The security arrangements around the exhibition are expected to be unusually tight, practically airport-level according to some reports. But Ryan insisted that "although security measures will be strict, this level of security is not unprecedented, particularly when you are dealing with such a rare exhibit."
In fact, the Codex Leicester notebook is the only manuscript by Leonardo da Vinci that is owned privately. And its owner is none other than the world's richest man, Bill Gates, who acquired the notebook in 1994 for the princely sum of $31 million.
To ensure that the fragile, 500-year-old manuscript continues to have a long life, the organizers of the exhibition plan to showcase its delicate pages in special climate-controlled cases, regulating the degree of light it is exposed to.

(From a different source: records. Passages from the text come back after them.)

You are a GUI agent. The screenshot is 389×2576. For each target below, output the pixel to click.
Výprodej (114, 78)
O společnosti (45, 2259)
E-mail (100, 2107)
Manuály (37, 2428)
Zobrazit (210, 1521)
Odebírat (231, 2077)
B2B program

Of course, this may mean that visitors may not be able to get a close view of the content of this rare notebook, but, according to Ryan, that is a small price to pay for the opportunity to see such a remarkable work.
And, should fans of Dan Brown wish to scrutinize Leonardo's notebook, Ryan won't be barring the doors shut.
"The world," he acknowledged to ABCNews.com, "seems to be divided into Dan Brown lovers and haters. And being a public institution, it's not our mission to divide the audience."
And what, ABCNews.com asked him, would Leonardo have made of this unexpected viewership of his work?
Dr Ryan replied, "It would be presumptuous of me to imagine the workings of his brilliant mind… but I daresay he would have aspired to writing classic English prose, not the stuff of popular fiction!"